_EXTRAIT_.
________________________________________

Ceci n’est pas le titre d’une fable ignorée de notre bon La Fontaine. C’est, en résumé, la découverte que firent les fossoyeurs de Saint-Léonard (pas encore de Noblat, Haute-Vienne) un beau matin de février 1888. L’histoire est connue par les archives d’un hebdomadaire local, Le Marchois, dont je reparlerai plus loin. Dont l’entrefilet ne précise pas ce qui conduisit à la découverte – une exhumation ? Mais dans quel but ? L’article précise seulement : “Les fossoyeurs... en creusant une tombe“.
Le cercueil était celui d’une petite fille enterrée depuis 5 ans. Le journal n’en dévoile ni le nom ni l’âge. Toujours est-il que le cercueil exhumé était absolument intact, “en parfait état de conservation“. Une première curiosité. Une fois ouvert, lit-on dans le canard, (leur) “étonnement se transforma en épouvante“. On dut se rendre à l’évidence : il n’y avait là aucun autre reste humain qu’un peu de la belle chevelure blonde de l’enfant. Par contre, d’où découle l’épouvante, la bière contenait deux énormes serpents. Ils furent pesés : 11 livres chacun ! Qu’imaginer d’autre que ceci : les deux reptiles avaient dévoré le cadavre de l’enfant. La nouvelle faisant rapidement le tour de la ville, le cimetière ne désemplit pas de curieux, il était devenu “the place to be“. Le journaliste avait son avis sur l’engouement provoqué par le spectacle : “les bonnes gens veulent voir du surnaturel en tout“. On s’y croirait presque :
- Mais cette petite, elle était bien de la famille de X ?
- Ah, oui, les sorciers ?

________________________________________

_DONNÉES_.
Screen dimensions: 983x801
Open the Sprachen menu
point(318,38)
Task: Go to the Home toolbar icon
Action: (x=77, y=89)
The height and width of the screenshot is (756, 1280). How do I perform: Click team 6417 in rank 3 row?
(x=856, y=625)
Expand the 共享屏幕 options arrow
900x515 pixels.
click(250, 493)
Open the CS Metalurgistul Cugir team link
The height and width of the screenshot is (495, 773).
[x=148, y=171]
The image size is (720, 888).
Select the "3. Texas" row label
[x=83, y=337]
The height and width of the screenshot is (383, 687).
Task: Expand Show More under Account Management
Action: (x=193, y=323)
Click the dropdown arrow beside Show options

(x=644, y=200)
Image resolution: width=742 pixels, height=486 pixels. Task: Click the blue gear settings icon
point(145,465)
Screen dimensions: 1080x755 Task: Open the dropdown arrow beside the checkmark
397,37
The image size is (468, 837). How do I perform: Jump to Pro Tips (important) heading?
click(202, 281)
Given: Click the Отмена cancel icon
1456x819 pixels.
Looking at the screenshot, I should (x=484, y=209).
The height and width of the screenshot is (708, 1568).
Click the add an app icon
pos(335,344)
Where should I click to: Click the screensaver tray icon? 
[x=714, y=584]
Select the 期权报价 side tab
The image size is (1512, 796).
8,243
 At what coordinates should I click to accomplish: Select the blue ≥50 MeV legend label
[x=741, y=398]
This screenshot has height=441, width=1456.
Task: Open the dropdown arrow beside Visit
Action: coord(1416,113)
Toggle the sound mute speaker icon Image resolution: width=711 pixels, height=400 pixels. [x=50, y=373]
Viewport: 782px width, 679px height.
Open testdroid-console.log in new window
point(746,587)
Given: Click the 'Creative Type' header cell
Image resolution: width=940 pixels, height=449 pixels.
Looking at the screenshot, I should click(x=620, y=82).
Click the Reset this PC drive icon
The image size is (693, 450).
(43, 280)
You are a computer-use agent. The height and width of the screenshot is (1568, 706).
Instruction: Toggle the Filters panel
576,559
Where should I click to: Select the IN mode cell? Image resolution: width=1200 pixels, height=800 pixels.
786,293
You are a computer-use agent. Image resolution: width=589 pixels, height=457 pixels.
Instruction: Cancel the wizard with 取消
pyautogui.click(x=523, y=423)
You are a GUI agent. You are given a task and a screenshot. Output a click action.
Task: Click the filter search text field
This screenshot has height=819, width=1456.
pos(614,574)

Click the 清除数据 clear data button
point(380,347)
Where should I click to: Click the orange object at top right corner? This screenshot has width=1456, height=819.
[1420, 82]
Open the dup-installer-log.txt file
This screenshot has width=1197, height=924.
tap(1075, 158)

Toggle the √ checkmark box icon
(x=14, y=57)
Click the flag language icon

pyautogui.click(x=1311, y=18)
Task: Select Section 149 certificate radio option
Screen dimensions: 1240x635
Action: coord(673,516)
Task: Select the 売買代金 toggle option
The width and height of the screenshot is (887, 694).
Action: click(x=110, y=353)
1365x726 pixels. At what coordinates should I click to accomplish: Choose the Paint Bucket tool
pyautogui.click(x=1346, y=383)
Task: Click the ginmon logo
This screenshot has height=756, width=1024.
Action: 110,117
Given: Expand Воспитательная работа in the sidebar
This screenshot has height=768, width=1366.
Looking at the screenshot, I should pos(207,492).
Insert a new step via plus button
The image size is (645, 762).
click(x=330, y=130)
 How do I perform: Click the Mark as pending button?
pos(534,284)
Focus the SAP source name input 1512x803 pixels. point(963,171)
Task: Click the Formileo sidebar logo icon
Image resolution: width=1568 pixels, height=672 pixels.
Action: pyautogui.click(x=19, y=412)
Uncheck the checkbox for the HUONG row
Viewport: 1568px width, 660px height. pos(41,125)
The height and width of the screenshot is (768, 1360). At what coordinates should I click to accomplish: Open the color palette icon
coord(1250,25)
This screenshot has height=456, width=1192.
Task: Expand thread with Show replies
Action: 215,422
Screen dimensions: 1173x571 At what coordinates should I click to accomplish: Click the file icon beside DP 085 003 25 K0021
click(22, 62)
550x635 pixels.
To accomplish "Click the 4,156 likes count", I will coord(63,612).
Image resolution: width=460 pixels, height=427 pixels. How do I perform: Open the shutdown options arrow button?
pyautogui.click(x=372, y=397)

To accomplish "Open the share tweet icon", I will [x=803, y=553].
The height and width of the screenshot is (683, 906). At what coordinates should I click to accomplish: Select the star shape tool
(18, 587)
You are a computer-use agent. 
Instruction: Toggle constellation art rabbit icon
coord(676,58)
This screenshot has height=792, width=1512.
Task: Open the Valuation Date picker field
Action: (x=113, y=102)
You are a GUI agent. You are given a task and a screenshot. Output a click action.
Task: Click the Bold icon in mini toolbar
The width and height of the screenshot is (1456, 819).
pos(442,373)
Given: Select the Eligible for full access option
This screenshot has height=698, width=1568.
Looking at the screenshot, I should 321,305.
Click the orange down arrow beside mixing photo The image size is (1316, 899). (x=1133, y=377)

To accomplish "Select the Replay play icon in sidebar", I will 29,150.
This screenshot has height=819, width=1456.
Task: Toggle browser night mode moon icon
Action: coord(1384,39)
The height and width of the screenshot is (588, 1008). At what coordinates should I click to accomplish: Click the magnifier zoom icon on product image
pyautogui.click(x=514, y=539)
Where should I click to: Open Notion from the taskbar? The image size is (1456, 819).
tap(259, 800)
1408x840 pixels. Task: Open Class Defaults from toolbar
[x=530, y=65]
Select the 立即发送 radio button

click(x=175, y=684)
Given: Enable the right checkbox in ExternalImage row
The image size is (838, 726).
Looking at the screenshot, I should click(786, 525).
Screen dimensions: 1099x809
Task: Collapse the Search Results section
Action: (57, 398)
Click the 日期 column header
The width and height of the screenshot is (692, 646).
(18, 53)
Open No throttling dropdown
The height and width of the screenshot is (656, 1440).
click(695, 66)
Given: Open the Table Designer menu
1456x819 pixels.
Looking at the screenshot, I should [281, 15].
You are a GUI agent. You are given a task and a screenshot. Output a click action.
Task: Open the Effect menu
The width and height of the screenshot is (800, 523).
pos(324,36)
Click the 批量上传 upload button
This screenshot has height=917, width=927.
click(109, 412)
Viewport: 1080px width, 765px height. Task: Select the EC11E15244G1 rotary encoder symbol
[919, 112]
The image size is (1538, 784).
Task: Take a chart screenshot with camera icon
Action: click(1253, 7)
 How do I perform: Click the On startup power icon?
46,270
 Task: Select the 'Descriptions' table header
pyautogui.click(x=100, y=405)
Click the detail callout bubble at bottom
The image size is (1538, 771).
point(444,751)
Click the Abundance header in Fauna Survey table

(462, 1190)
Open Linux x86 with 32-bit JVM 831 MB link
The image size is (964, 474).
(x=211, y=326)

________________________________________

_CONSIGNES_.
[a] Dans l'extrait sur les serpents trouvés au cimetière de Saint-Léonard, quel poids avait chacun des deux reptiles ?
[b] Poursuivez l'extrait sur les serpents trouvés au cimetière de Saint-Léonard à la suite de sa dernière phrase.

_RÉSULTATS ATTENDUS_.
[a] 11 livres chacun.

[b]
En effet, cette famille avait depuis des générations, une mauvaise réputation. Pas celle de Brassens, mais presque : les X avaient des secrets cabalistiques, régulièrement transmis par le père mourant au fils aîné. C’est pourquoi l’opinion publique eut cette conclusion : “Le hideux repas fait par les reptiles (devait) être considéré comme une punition divine“.
Allant plus loin que le chroniqueur du Marchois, l’historien constatera que l’histoire suivait de près une décision du nouveau conseil municipal, ardemment républicain et anti-clérical : les édiles avaient décrété l’interdiction des Ostensions, cette fête septennale où l’on promenait en ville les reliques du saint local. La pauvre petite défunte aurait donc payé pour tout çà ? Les lumières contre l’obscurantisme, ou l’inverse ? Je dis çà, je ne dis rien… L’histoire ne révèle toutefois pas ce que devinrent les serpents monstrueux.
On peut lire l’article du Marchois sur le site des Archives Départementales de la Creuse (cote BIB 222), en date du 8 février 1888. L’hebdomadaire était en effet publié à Bourganeuf, à 20 km de Saint-Léonard, mais en Creuse !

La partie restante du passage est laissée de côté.